> **PROBLEM REQUIREMENTS**: If a line of the records contains the word "will", list it.

Stored entries:
※ ※ ※

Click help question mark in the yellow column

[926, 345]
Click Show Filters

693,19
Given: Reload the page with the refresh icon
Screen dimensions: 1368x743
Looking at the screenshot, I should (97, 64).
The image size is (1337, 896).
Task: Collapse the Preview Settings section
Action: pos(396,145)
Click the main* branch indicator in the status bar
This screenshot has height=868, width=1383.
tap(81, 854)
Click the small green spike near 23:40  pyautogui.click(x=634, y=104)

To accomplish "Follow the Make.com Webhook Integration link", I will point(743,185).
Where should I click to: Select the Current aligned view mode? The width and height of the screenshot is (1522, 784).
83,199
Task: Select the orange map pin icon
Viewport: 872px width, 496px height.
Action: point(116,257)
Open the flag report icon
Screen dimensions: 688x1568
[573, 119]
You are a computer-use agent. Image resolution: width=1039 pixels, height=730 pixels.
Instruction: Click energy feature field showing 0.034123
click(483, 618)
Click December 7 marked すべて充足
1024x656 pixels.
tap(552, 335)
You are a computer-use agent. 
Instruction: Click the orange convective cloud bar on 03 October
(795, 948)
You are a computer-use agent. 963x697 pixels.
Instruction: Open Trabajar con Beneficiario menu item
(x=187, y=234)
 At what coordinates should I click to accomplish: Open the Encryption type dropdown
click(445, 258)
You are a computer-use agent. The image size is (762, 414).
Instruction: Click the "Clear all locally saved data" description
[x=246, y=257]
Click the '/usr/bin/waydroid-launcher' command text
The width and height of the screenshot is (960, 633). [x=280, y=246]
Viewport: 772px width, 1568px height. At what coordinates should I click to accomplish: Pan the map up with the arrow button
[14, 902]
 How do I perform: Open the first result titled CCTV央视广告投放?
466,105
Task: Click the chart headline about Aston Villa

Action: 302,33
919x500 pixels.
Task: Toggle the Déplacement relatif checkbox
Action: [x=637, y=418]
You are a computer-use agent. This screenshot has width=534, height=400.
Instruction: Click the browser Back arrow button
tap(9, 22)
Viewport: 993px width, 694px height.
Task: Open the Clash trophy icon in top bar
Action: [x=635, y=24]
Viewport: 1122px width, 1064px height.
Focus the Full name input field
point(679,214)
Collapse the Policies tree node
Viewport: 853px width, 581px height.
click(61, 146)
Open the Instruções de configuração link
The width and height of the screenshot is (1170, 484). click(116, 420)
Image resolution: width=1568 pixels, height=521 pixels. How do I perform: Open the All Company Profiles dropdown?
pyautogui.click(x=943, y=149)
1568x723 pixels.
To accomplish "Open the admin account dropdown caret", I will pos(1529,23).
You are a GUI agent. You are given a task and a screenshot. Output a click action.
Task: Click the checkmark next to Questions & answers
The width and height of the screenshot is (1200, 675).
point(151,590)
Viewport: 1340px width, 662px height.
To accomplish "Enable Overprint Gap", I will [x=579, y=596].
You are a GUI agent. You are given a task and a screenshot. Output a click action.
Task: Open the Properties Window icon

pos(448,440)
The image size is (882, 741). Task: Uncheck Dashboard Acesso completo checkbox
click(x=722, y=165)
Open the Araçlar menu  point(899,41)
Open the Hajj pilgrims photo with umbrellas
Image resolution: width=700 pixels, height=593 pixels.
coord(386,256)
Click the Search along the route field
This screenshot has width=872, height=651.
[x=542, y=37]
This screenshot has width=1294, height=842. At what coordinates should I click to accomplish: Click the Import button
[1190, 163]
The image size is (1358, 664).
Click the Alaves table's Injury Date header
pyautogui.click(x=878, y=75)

※ ※ ※

> **YOUR RESPONSE**:
To accomplish "Follow the Make.com Webhook Integration link", I will point(743,185).
To accomplish "Open the admin account dropdown caret", I will pos(1529,23).
To accomplish "Enable Overprint Gap", I will [x=579, y=596].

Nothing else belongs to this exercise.